Return every line of the data below word for word, including the punctuation.
*** Opening Exercise data ***
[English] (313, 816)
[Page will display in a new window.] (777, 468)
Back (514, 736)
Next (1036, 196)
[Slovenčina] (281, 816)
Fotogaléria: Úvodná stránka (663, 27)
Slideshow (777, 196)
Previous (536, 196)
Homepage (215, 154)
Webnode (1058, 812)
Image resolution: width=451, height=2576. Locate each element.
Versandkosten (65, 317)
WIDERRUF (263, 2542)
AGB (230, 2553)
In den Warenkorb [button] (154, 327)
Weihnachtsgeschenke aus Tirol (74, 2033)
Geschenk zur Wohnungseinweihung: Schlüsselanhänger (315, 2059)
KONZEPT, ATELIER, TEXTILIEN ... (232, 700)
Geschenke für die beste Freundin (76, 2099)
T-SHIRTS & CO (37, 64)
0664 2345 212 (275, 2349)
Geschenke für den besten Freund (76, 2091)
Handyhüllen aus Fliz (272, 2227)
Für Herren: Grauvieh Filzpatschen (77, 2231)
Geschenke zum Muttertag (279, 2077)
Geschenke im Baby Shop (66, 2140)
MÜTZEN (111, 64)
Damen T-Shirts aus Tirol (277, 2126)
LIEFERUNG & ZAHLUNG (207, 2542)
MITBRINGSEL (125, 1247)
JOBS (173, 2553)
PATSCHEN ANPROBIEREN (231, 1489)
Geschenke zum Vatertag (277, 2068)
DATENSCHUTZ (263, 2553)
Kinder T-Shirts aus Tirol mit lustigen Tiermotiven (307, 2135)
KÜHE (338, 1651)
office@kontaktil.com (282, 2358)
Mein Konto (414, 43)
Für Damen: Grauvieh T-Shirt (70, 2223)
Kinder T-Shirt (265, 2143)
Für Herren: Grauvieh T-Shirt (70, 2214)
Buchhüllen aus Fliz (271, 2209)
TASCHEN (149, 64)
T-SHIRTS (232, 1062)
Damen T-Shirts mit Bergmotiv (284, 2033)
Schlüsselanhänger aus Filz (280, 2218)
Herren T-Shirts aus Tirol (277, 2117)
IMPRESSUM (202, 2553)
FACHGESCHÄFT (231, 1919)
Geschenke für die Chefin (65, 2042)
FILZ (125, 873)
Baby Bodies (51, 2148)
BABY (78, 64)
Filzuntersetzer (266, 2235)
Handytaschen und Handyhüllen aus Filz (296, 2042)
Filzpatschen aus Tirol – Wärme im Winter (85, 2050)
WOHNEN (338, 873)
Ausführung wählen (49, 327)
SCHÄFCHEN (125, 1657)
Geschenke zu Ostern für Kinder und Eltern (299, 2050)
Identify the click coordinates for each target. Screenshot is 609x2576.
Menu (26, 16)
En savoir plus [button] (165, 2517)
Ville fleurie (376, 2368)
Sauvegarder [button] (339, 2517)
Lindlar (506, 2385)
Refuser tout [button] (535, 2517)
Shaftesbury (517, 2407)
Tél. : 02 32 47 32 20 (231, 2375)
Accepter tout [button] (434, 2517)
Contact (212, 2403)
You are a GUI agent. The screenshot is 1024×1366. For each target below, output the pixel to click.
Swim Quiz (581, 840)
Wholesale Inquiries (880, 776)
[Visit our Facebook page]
*** Closing Exercise data ***
Solution —
[English] (313, 816)
[Page will display in a new window.] (777, 468)
Back (514, 736)
Next (1036, 196)
[Slovenčina] (281, 816)
Fotogaléria: Úvodná stránka (663, 27)
Slideshow (777, 196)
Previous (536, 196)
Homepage (215, 154)
Webnode (1058, 812)
Image resolution: width=451, height=2576. Locate each element.
Versandkosten (65, 317)
WIDERRUF (263, 2542)
AGB (230, 2553)
In den Warenkorb [button] (154, 327)
Weihnachtsgeschenke aus Tirol (74, 2033)
Geschenk zur Wohnungseinweihung: Schlüsselanhänger (315, 2059)
KONZEPT, ATELIER, TEXTILIEN ... (232, 700)
Geschenke für die beste Freundin (76, 2099)
T-SHIRTS & CO (37, 64)
0664 2345 212 (275, 2349)
Geschenke für den besten Freund (76, 2091)
Handyhüllen aus Fliz (272, 2227)
Für Herren: Grauvieh Filzpatschen (77, 2231)
Geschenke zum Muttertag (279, 2077)
Geschenke im Baby Shop (66, 2140)
MÜTZEN (111, 64)
Damen T-Shirts aus Tirol (277, 2126)
LIEFERUNG & ZAHLUNG (207, 2542)
MITBRINGSEL (125, 1247)
JOBS (173, 2553)
PATSCHEN ANPROBIEREN (231, 1489)
Geschenke zum Vatertag (277, 2068)
DATENSCHUTZ (263, 2553)
Kinder T-Shirts aus Tirol mit lustigen Tiermotiven (307, 2135)
KÜHE (338, 1651)
office@kontaktil.com (282, 2358)
Mein Konto (414, 43)
Für Damen: Grauvieh T-Shirt (70, 2223)
Kinder T-Shirt (265, 2143)
Für Herren: Grauvieh T-Shirt (70, 2214)
Buchhüllen aus Fliz (271, 2209)
TASCHEN (149, 64)
T-SHIRTS (232, 1062)
Damen T-Shirts mit Bergmotiv (284, 2033)
Schlüsselanhänger aus Filz (280, 2218)
Herren T-Shirts aus Tirol (277, 2117)
IMPRESSUM (202, 2553)
FACHGESCHÄFT (231, 1919)
Geschenke für die Chefin (65, 2042)
FILZ (125, 873)
Baby Bodies (51, 2148)
BABY (78, 64)
Filzuntersetzer (266, 2235)
Handytaschen und Handyhüllen aus Filz (296, 2042)
Filzpatschen aus Tirol – Wärme im Winter (85, 2050)
WOHNEN (338, 873)
Ausführung wählen (49, 327)
SCHÄFCHEN (125, 1657)
Geschenke zu Ostern für Kinder und Eltern (299, 2050)
Identify the click coordinates for each target. Screenshot is 609x2576.
Menu (26, 16)
En savoir plus [button] (165, 2517)
Ville fleurie (376, 2368)
Sauvegarder [button] (339, 2517)
Lindlar (506, 2385)
Refuser tout [button] (535, 2517)
Shaftesbury (517, 2407)
Tél. : 02 32 47 32 20 (231, 2375)
Accepter tout [button] (434, 2517)
Contact (212, 2403)
You are a GUI agent. The screenshot is 1024×1366. For each target below, output the pixel to click.
Swim Quiz (581, 840)
Wholesale Inquiries (880, 776)
[Visit our Facebook page]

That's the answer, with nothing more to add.